Lastly, leadership in time of crisis is not to be drawn from the model that produced the crisis, that is a model of corporate sociopathy. If there is a true spirit will manifest in the so-called ‘age of liberty’ that had become the sociopaths’ media playground, it must be organic spirit fostering organic intelligence along the lines of a Native American proverb:

“Spirit puts it into the mind of a man, to know what to do”

Disabusing the people of ‘hope’, real leadership will send Guttenberg to hell when pointing community to intelligent dismantlement of existing structures in process of return to self-sufficiency; where endeavors beyond a backbone of rain-farmer-miller-baker-shopkeeper are ultimately unsustainable, particularly those foolhardy ‘pie-in-the-sky’ endeavors that dismantle the spine of a community.

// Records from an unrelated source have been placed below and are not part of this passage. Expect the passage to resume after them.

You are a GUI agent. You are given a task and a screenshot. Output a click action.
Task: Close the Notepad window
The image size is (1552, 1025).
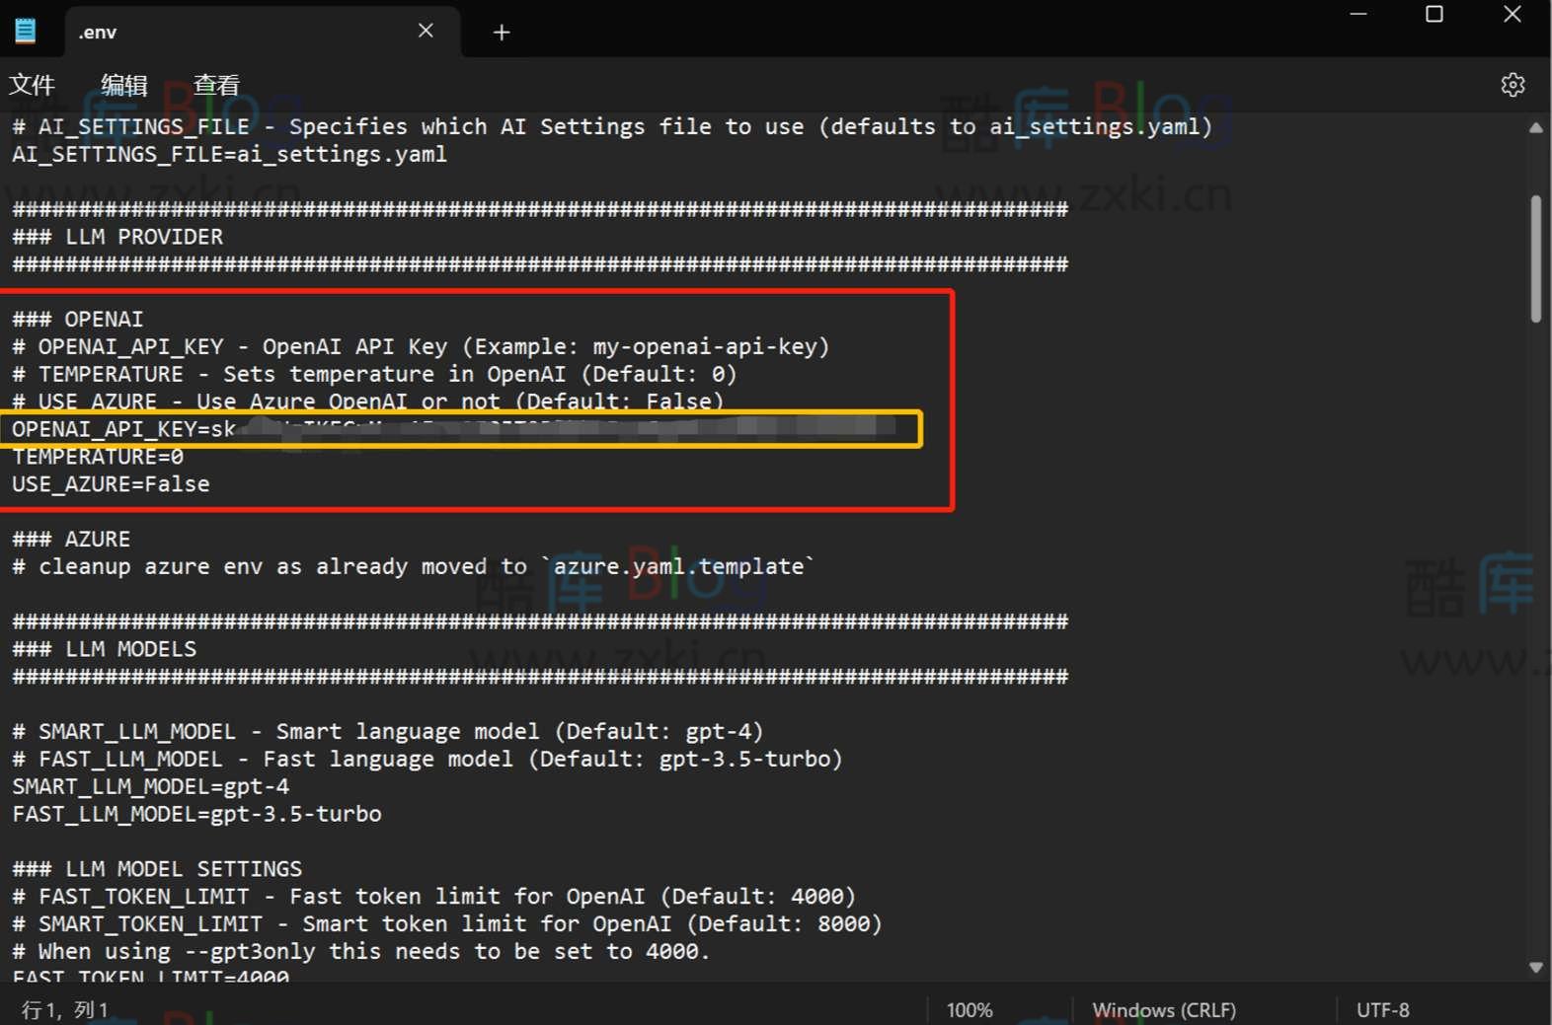tap(1512, 15)
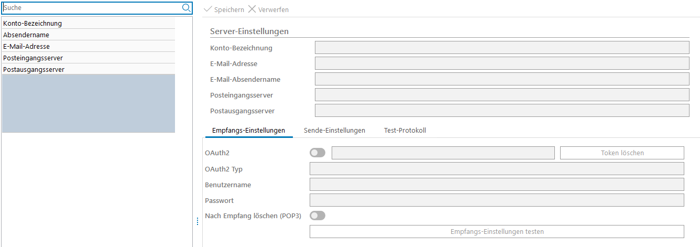Click Empfangs-Einstellungen testen button
Screen dimensions: 700x247
[497, 231]
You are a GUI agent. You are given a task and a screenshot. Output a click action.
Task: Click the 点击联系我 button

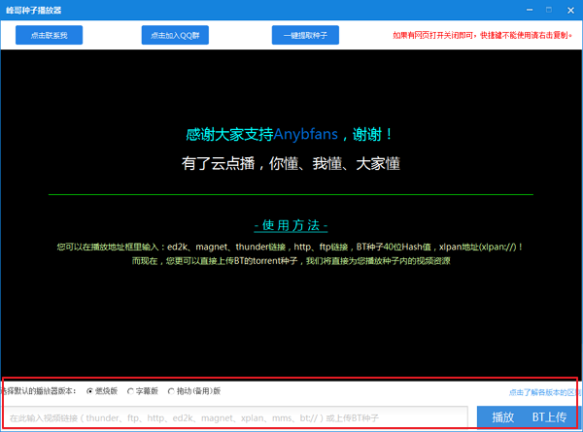click(x=50, y=35)
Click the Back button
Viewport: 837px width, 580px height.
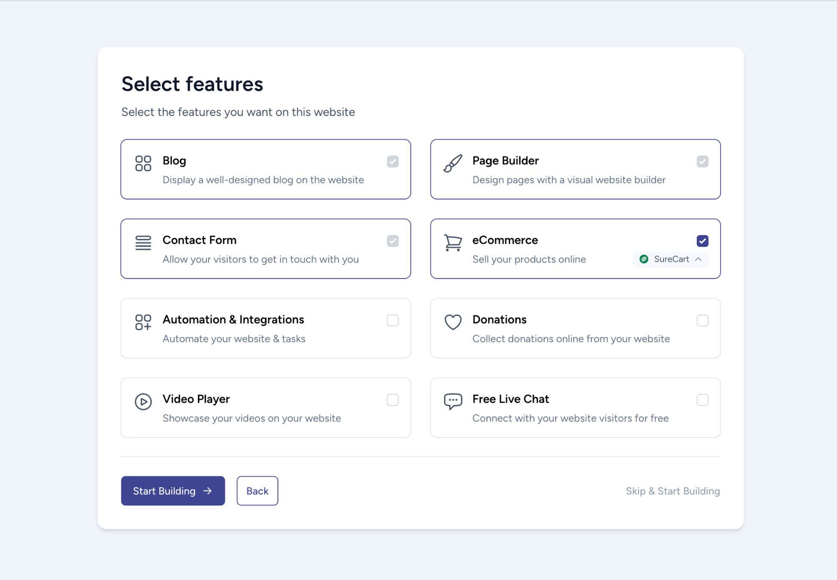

Truth is seldom pure and never simple -Oscar Wilde

I’d tacked the Oscar Wilde quote onto my preceding post on Charlottesville as an afterthought. Then, having thought about Wilde’s maxim, considering his dialect and 19th Century literary period, today he might have rather modified his short statement, in effect, ‘Truth is seldom clean and never simple.’

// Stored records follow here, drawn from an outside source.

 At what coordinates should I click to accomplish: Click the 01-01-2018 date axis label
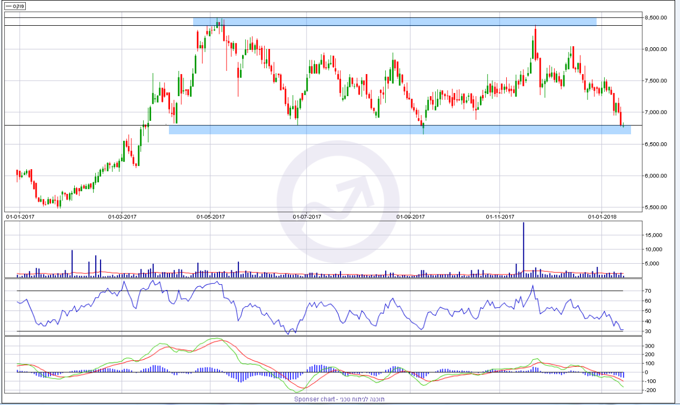[x=602, y=217]
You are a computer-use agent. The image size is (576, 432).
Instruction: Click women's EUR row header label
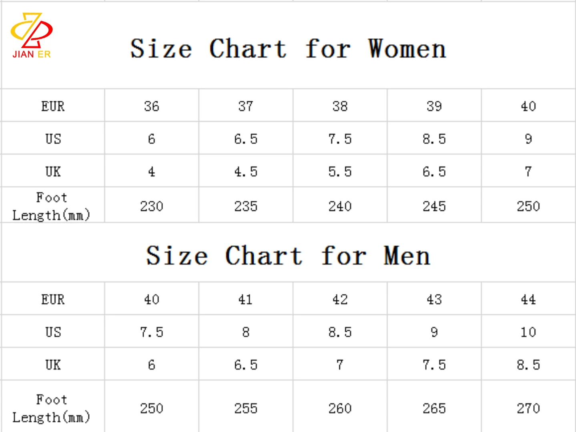[53, 106]
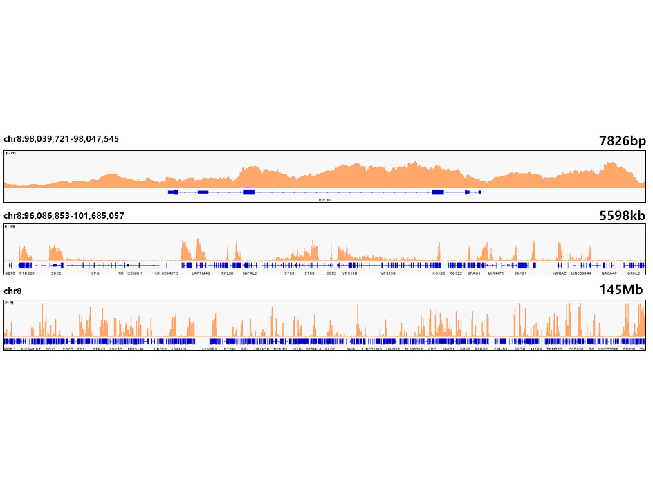Click the 7826bp scale label

pyautogui.click(x=622, y=141)
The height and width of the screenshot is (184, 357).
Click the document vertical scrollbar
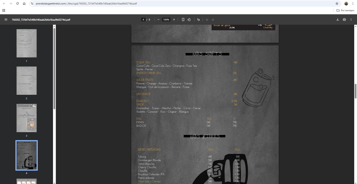(x=355, y=91)
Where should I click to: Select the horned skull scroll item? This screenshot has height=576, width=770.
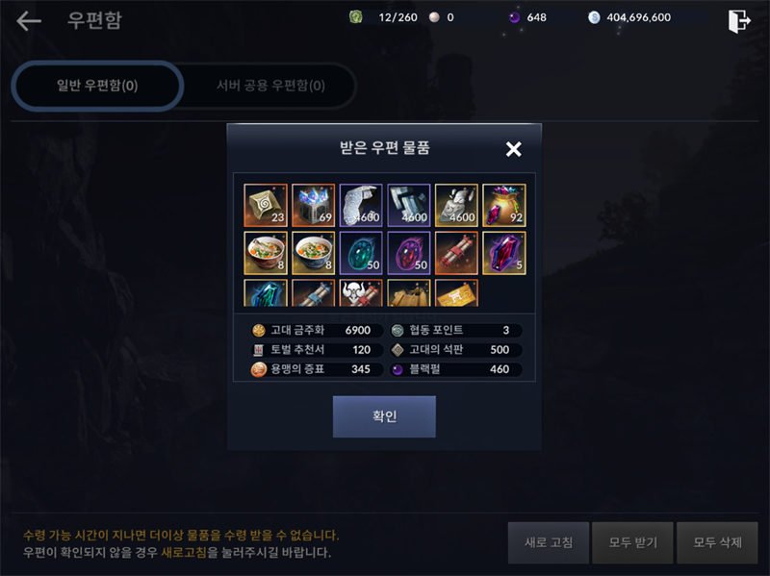click(x=361, y=293)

Since, I’ve read both; Glen Ford’s pointing to the USA founded as a racist state; Trump’s protestations of ‘where does it end’ with removing American monuments; so called ‘scholars‘ disputing Trump’s equating General Lee with General Washington; and finally, I’ve read the letter of Stonewall Jackson’s great, great grandsons, Jack and Warren Christian, natives of Richmond, Virginia.

Prior to my conclusions, allow me to inform you all; I am eligible to belong to the fraternal order “Sons of the Confederate Veterans.” In fact, if they had a ‘noble line’ of descent from the families of the old ‘southern aristocracy’, I would certainly qualify.

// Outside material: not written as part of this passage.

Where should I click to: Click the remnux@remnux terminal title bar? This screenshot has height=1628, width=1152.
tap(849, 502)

According to remote memory, family oral history & genealogy (I had been briefed on these in distant past, and am not intimately familiar with the material), if I recall events correctly, my own great, great grandfather was a casualty of the war, while serving in the Southern military. This orphaned my great grandfather who had been taken in by cousins; these migrated to California some years after the war, I seem to recall from the vicinity of Texarkana, Texas. As a not very interested adolescent, I may have this history transposed and it was an orphaned cousin traveled to California with my ancestor. Either way, I am informed we are somehow related to a Captain Daniel of the 9th Texas artillery or Daniel’s Battery of the Confederacy’s Trans-Mississippi Department, although this last may have no direct bearing on my ancestry, I just don’t know. What I do know is, my great grandfather’s surname was “Daniel” (no ‘s’ at the end of the family’s name) and descended from one of the ‘first’ families of Virginia, or as Wikipedia puts it “a [Virginia] family of old colonial heritage.” In any case, this last is not a distant memory’s conjecture on my part, but had been clear, I’m informed I am descended via a Confederate veteran of the Civil War who was of this ‘Daniel’ family; via my maternal line.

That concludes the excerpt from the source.